▶ ABOUT THIS TASK
Using the records below, output the stretch that opens with the line containing "Screen dimensions: 615x387" and closes with the line containing "Click the Browse", exactly and including both lines, with nothing more.

▶ DATA FOR REVIEW
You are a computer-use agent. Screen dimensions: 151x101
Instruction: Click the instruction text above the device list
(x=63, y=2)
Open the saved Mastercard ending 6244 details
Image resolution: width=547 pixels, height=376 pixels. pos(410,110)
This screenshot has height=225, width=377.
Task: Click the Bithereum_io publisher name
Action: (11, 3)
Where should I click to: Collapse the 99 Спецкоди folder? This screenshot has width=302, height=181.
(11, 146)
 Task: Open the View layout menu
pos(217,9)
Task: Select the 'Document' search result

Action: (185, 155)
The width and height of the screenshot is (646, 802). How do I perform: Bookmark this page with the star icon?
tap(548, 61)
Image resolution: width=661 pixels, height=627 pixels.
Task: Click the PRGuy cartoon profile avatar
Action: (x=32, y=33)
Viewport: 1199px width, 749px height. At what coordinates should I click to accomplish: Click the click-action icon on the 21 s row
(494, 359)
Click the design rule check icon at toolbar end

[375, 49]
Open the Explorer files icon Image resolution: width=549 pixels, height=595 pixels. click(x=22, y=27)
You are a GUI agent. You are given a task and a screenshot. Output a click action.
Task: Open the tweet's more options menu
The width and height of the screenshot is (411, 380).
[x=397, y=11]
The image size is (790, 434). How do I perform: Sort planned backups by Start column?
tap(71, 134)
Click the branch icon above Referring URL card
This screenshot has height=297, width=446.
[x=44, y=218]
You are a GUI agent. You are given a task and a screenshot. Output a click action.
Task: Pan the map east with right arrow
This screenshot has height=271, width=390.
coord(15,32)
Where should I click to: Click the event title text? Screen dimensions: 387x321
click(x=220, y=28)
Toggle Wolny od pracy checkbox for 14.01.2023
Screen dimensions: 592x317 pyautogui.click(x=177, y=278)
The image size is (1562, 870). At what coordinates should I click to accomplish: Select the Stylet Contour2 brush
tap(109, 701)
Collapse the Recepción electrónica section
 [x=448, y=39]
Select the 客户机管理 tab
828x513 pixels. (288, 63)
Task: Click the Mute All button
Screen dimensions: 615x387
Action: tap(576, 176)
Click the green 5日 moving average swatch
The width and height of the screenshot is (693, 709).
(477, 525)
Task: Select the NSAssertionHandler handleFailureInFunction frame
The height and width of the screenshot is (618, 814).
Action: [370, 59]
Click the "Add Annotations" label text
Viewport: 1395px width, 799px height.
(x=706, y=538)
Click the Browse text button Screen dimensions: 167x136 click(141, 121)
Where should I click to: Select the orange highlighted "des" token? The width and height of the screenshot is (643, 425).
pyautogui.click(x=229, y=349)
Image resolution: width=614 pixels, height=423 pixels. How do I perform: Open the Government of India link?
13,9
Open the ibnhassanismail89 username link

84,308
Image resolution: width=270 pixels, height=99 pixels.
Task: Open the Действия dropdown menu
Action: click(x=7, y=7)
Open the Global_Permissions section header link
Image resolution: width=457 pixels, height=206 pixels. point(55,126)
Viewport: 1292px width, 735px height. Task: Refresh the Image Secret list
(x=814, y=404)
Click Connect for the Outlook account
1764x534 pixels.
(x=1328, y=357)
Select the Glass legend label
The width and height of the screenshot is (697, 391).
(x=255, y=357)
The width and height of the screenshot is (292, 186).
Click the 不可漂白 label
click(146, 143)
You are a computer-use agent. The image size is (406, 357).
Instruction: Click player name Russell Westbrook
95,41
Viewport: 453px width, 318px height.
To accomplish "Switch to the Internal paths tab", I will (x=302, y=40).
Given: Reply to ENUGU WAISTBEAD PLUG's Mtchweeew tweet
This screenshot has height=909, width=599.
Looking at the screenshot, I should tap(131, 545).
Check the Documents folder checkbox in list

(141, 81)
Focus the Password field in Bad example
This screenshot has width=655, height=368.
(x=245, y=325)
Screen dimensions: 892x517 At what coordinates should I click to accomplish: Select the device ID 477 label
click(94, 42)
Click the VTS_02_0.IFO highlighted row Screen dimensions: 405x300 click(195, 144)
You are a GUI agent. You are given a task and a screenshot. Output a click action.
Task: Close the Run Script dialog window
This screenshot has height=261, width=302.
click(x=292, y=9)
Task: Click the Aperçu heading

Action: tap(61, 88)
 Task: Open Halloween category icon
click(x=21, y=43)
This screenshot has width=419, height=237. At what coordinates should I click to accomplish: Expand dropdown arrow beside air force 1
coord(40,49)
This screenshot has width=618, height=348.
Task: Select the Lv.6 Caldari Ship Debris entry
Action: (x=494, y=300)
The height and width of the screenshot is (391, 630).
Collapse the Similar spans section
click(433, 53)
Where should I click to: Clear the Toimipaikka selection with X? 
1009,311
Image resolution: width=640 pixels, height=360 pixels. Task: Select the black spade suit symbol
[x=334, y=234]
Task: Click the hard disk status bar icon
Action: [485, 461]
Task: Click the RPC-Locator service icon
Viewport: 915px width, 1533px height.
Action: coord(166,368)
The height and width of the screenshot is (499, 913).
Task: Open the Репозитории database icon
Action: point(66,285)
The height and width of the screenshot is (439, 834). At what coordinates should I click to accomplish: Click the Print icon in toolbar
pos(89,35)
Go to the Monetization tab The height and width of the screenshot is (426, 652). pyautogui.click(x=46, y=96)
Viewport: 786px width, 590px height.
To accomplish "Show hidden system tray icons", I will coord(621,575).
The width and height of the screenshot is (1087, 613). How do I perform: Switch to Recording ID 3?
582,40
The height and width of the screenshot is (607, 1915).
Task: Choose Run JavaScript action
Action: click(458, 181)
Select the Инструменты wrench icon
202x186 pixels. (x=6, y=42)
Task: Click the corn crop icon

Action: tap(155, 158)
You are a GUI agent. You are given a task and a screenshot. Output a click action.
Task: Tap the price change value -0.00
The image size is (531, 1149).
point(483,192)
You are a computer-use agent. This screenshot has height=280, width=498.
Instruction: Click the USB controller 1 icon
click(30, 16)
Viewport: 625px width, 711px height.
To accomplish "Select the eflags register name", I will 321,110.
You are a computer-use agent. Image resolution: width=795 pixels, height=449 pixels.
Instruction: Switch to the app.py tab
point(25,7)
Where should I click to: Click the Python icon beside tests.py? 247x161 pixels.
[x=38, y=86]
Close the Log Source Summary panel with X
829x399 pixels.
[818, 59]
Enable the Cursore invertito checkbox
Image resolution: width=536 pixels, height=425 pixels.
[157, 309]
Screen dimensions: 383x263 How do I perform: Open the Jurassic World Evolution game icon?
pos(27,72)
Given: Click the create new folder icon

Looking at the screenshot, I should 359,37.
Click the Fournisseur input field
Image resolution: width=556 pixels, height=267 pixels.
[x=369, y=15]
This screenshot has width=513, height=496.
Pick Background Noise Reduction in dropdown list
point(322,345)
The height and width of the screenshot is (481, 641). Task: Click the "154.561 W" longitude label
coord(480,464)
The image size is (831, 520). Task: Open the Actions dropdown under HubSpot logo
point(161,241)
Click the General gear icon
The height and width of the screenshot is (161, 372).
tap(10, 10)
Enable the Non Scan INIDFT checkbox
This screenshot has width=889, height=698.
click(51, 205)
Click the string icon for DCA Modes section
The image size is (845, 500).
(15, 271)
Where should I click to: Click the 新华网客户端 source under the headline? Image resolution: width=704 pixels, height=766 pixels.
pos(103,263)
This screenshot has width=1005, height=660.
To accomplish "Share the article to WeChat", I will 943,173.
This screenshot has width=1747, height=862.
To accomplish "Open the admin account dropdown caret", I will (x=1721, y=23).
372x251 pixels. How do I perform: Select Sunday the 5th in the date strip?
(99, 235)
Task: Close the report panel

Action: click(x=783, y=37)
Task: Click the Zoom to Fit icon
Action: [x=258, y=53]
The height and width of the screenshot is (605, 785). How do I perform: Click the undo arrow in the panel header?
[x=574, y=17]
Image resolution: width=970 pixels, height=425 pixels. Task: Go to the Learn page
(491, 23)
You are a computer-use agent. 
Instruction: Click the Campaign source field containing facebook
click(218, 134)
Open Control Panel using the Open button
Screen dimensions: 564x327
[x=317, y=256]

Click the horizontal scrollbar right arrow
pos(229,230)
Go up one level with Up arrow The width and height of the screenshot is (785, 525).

▶ ANSWER SPACE
Screen dimensions: 615x387
Action: tap(576, 176)
Click the green 5日 moving average swatch
The width and height of the screenshot is (693, 709).
(477, 525)
Task: Select the NSAssertionHandler handleFailureInFunction frame
The height and width of the screenshot is (618, 814).
Action: [370, 59]
Click the "Add Annotations" label text
Viewport: 1395px width, 799px height.
(x=706, y=538)
Click the Browse text button Screen dimensions: 167x136 click(141, 121)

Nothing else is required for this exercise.